Concern over the direction of development along Laguna Canyon Road has gained momentum in recent months since local sculptor Louis Longi’s artist’s work/live project put a spotlight on apparent inconsistencies in the city’s zoning along the highway.

“We’ve heard it….canyon, canyon, canyon. Sooner or later we need to address canyon plans and the annexation specific plan,” realtor and former planning commission member Bob Chapman said at a joint meeting between city planners and elected officials five weeks ago.

That time has come. Council member Steve Dicterow called for a canyon zoning discussion, scheduled for Tuesday’s meeting, May 6.

Longi’s project, approved locally last month, threw into relief contradictory development policies along the road. The Laguna Canyon Annexation Area Specific Plan, which was adopted in 1991 after the area was annexed in 1989, calls for retaining the natural setting and rural atmosphere and encourages small, rural scale development.

Yet Longi’s project also falls within a light industrial zone in the canyon with development standards that seem to allow its size and use, contradicting the specific plan.

Many people want to see this kind of discrepancy sorted out before the city approves any more projects.

At the April 1 hearing over the Longi project, Linda Morgenlander, of Acme Architecture, insisted that “piecemeal approval of projects is not the way to do this” in light of what she described as a “planning crisis that needs to be addressed.”

Indeed, two subsequent proposals in Laguna Canyon in recent months illustrate her point – a 97,025 square-foot storage facility at Big Bend, and a 40-unit permanent housing facility for the mentally disabled homeless next to the dog park.

Both served to amp up pressure for a cohesive development plan for the whole canyon to iron out zoning inconsistencies and establish a vision for the entry into town.
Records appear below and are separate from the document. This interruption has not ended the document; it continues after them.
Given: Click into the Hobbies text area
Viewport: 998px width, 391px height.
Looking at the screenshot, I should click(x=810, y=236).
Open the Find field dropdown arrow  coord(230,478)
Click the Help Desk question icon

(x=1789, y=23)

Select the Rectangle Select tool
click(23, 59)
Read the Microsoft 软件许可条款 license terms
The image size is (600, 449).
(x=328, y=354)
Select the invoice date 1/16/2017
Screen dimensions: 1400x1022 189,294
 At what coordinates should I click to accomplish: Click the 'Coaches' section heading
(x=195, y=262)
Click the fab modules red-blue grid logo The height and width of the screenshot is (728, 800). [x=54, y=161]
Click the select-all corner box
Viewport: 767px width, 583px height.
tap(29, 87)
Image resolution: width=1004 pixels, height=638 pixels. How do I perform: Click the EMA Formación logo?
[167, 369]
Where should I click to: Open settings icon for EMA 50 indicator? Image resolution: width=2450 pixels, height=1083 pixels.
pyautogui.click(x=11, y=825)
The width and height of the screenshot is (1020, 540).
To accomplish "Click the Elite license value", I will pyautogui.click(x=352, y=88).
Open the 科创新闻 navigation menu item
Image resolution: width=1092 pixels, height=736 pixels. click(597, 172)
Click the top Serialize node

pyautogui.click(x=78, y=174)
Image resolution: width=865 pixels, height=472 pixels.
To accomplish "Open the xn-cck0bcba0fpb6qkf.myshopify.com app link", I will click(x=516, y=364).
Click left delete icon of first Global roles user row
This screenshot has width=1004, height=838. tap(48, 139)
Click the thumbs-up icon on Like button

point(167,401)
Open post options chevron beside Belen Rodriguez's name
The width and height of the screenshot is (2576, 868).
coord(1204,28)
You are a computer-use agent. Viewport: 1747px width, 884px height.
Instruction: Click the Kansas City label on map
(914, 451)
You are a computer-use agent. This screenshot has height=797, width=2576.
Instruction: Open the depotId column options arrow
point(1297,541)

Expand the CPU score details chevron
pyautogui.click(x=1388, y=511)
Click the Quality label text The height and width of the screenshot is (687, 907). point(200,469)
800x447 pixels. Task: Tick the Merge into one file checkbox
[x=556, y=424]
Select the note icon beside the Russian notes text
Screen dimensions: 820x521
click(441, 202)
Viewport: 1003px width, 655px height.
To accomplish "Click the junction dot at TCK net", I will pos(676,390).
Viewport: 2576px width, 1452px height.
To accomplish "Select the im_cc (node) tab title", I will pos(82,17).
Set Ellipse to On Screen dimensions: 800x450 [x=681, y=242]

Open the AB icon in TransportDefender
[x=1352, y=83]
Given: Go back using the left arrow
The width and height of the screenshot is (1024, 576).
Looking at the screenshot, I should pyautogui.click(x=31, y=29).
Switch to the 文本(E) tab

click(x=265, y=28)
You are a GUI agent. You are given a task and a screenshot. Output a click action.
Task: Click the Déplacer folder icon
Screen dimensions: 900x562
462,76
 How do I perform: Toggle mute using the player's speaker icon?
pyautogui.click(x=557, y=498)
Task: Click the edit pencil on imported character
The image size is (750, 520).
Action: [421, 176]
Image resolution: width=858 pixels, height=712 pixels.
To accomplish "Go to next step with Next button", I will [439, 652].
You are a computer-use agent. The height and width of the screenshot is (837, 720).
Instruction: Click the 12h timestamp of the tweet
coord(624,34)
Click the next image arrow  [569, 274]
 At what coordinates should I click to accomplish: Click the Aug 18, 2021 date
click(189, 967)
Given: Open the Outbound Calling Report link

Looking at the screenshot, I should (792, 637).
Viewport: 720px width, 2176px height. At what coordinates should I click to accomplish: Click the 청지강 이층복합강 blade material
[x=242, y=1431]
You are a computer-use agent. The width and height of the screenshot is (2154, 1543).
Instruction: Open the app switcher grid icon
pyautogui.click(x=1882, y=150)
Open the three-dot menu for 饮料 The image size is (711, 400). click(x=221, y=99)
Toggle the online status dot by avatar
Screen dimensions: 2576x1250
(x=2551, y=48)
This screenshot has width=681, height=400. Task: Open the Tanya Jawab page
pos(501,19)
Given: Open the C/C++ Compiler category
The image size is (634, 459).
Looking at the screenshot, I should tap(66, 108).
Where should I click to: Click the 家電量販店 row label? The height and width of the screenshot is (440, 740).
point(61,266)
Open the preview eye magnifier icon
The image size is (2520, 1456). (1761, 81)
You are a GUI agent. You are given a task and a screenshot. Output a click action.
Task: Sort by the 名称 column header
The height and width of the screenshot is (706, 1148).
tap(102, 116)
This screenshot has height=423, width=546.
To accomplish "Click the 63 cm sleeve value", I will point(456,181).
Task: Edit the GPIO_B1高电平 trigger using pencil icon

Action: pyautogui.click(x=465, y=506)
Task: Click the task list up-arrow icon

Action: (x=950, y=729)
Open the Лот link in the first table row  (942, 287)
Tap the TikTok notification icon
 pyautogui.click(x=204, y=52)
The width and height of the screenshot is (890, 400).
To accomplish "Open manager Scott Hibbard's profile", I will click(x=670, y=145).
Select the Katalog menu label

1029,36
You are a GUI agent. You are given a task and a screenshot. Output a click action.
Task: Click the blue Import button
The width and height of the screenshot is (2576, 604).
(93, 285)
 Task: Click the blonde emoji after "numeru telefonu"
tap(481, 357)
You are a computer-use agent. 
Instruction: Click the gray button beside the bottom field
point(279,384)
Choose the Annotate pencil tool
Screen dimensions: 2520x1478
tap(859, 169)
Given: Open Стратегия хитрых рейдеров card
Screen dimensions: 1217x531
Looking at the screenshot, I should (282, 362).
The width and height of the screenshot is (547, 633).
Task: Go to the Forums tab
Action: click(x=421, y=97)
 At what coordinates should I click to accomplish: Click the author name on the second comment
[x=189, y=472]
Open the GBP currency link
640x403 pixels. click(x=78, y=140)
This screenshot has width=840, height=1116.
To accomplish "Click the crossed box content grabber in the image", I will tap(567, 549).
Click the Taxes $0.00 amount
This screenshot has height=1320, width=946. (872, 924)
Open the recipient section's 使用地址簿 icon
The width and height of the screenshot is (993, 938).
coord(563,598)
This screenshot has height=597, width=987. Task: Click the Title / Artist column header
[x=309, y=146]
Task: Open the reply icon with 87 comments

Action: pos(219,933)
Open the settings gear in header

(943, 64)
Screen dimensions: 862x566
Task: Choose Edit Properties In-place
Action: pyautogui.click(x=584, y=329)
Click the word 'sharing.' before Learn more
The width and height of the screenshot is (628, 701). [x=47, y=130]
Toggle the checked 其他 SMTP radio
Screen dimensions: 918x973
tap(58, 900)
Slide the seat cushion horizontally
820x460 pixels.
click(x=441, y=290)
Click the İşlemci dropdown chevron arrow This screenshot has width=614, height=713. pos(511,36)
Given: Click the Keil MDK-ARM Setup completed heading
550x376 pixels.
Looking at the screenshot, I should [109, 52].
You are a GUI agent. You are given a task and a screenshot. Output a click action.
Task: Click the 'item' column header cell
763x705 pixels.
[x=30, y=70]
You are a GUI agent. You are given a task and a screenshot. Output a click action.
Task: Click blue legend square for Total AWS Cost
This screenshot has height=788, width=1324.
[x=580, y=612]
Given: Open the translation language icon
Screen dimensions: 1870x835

John Hamil, vice president of the Laguna Canyon Property Owners Association, which vociferously opposed Longi’s project as inconsistent with the local plan, said that his group found common ground with residents from Castle Rock, Racquel Road, Stan Oaks Lane and Canyon Acres in their concern about pending development, and they established a new coalition, Canyon Alliance Neighborhoods Defense Organization, or CAN DO.

The coalition has yet to take a position on the housing proposal, but would like a development moratorium to halt piecemeal development until a comprehensive plan is put into play, Hamil said.